Gazpacho Soup

If you’re like me, your allergies and sinuses can get really bad in the summer, and sometimes what starts out as allergies acting up or sinuses draining can turn into the dreaded summer cold.

And when we have a cold, it’s always good to have some soup, but hot summer days and hot soup don’t always mix.

Fear not, Persephoneers! Here’s a a recipe for a cold summer soup that is just as helpful – gazpacho!
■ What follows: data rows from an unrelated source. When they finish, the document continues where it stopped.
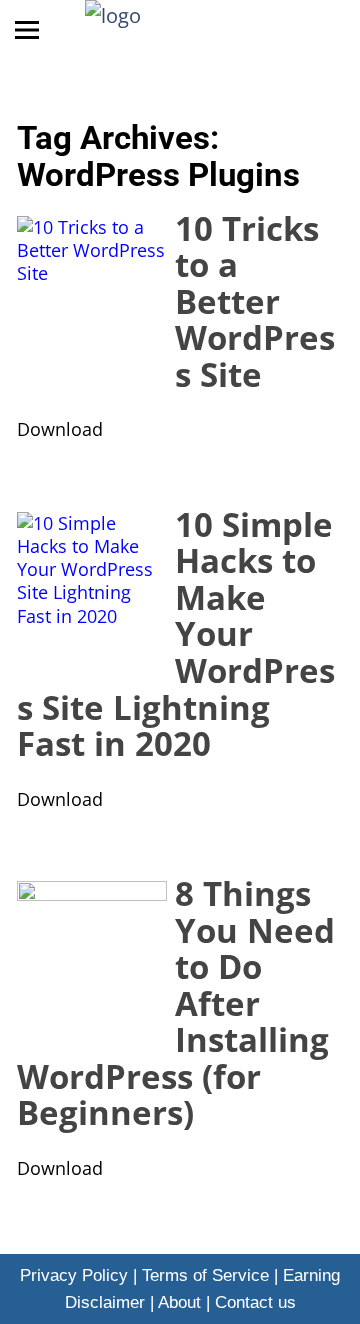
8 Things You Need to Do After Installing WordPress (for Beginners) (176, 1002)
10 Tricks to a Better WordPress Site (255, 301)
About (179, 1302)
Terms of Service (205, 1275)
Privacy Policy (74, 1275)
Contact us (255, 1302)
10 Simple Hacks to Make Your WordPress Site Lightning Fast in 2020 (176, 633)
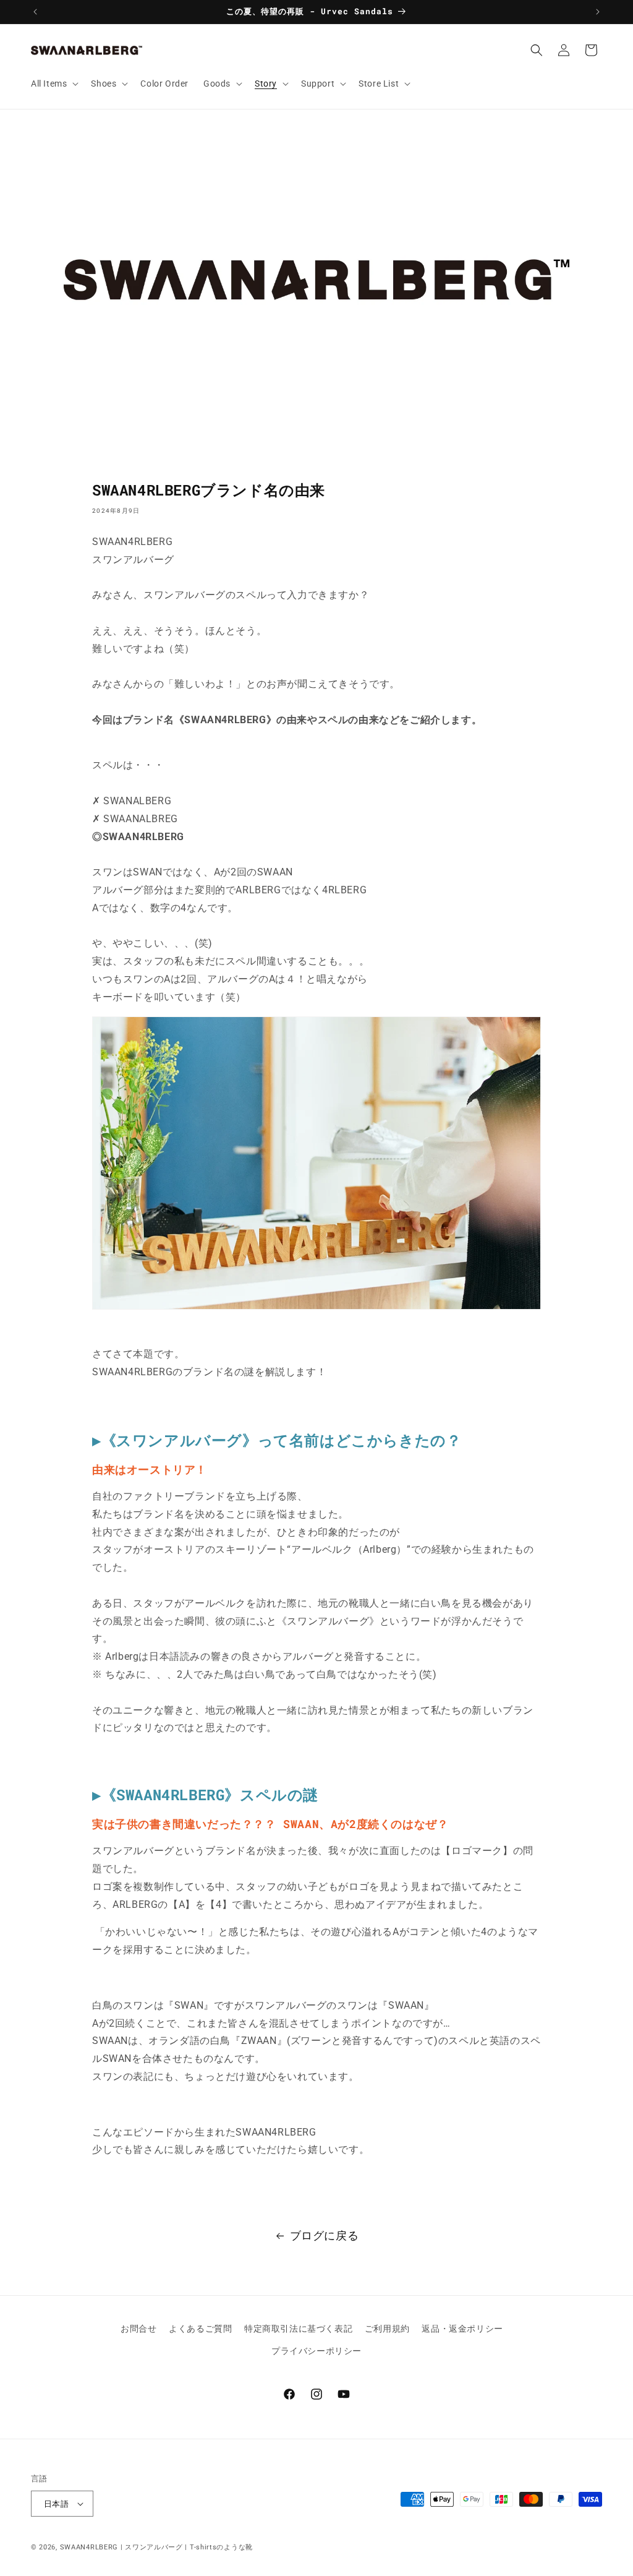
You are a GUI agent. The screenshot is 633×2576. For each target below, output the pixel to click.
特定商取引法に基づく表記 (298, 2328)
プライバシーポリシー (316, 2351)
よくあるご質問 (200, 2328)
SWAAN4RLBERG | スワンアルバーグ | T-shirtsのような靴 (156, 2547)
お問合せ (138, 2328)
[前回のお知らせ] (35, 12)
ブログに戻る (324, 2235)
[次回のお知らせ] (597, 12)
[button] (53, 84)
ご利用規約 (387, 2328)
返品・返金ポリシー (462, 2328)
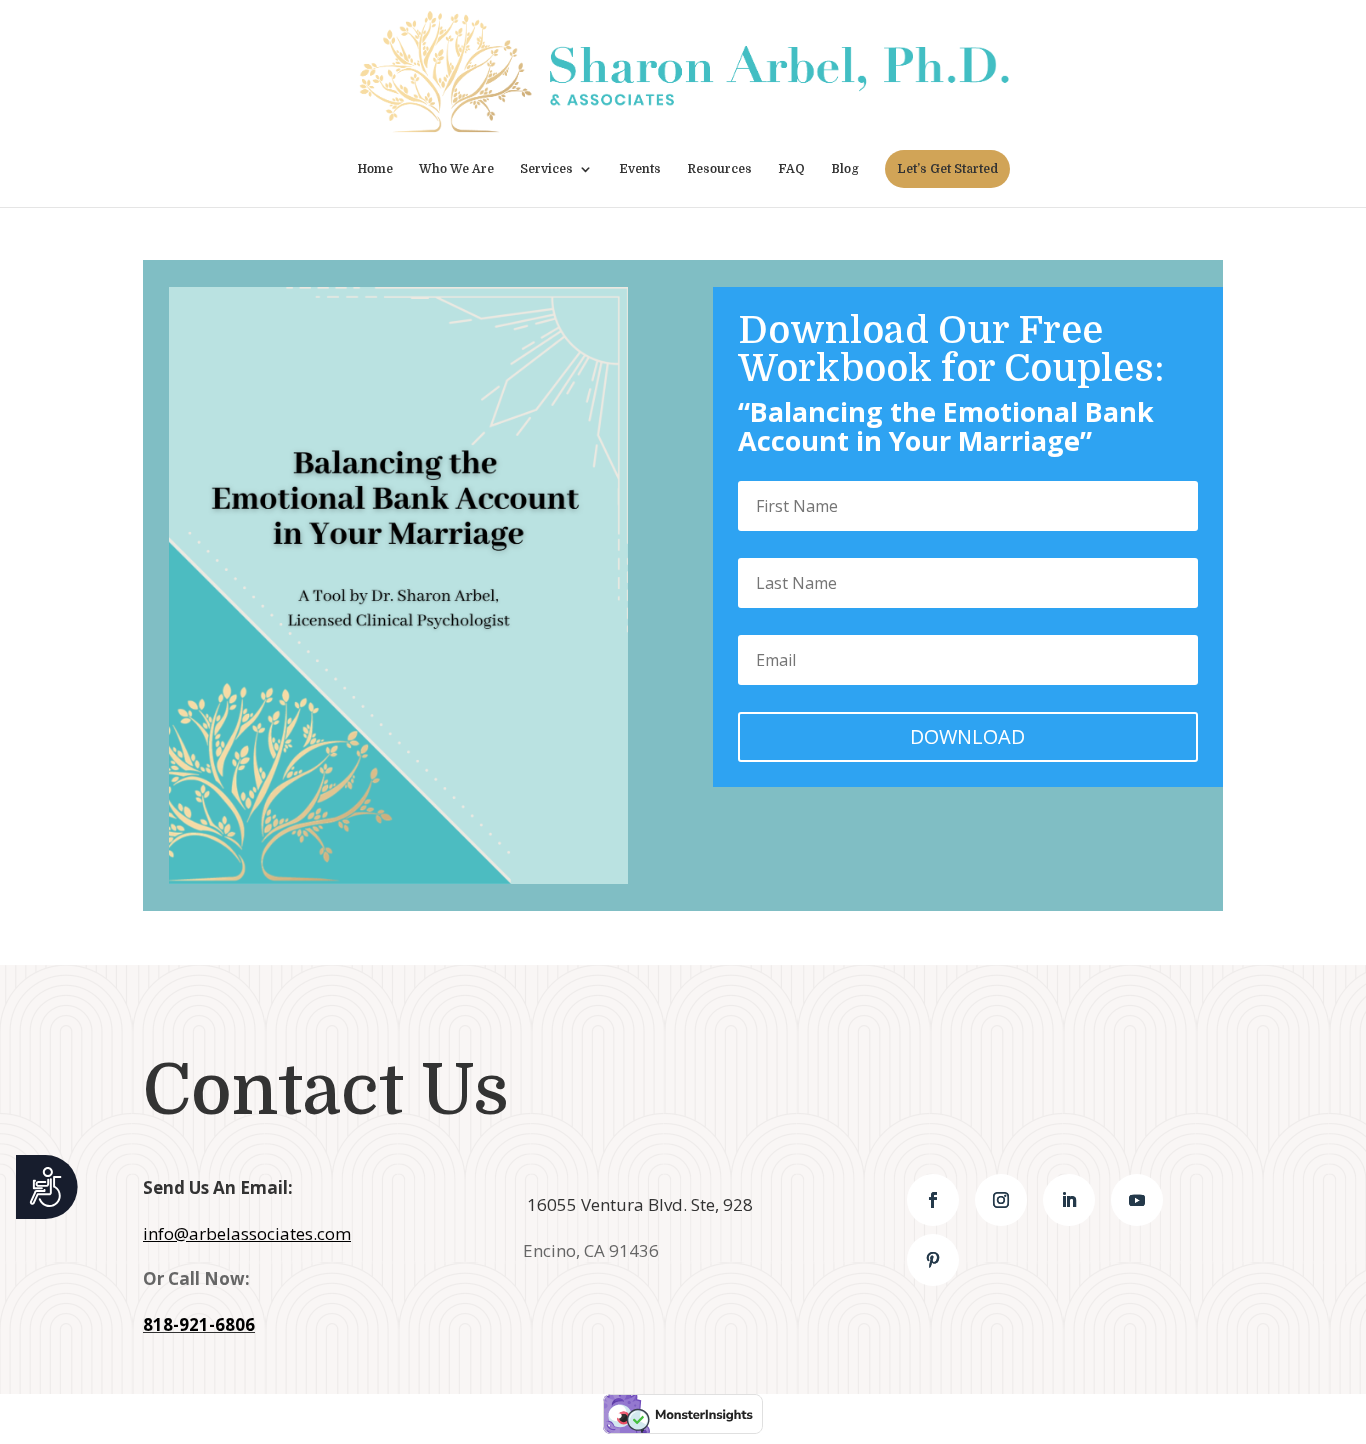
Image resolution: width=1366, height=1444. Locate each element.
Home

Loaded with antioxidants and vitamin C (yay, tomatoes!), it can help you beat that summer cold without overheating you.

INGREDIENTS

  • 4 medium ripe tomatoes, chopped
  • 4 cloves garlic, peeled and chopped
  • 2 cucumbers, peeled, seeded and chopped
  • 2 tender celery stalks, chopped
  • 1 medium red onion, chopped
  • 1 red bell pepper, cored, seeded and chopped
  • 4 cups tomato juice
  • 1/4 cup red wine (or balsamic) vinegar
  • 1 tablespoon extra-virgin olive oil

Place all ingredients in a large bowl and toss. In a blender or food processor, mix a few cups at a time until just slightly chunky. Add salt to taste. Serve chilled.

The recipe serves 4. And a good side with it is crusty bread and spreadable goat cheese. Leftovers keep in the fridge for about 5 days. And on top of that, it’s pretty easy to make.

Source: An old issue of Self magazine from which I tore out the recipe pages.

So chill out and feel better!

6 thoughts on “Gazpacho Soup”

  1. I love gazpacho. And pureed fruit soups. Basically, cold soup is the best in the summer.

    And why’d you have to say crusty bread and goat cheese? Because that and gazpacho sounds like the most incredible thing ever right now, and I already ate dinner.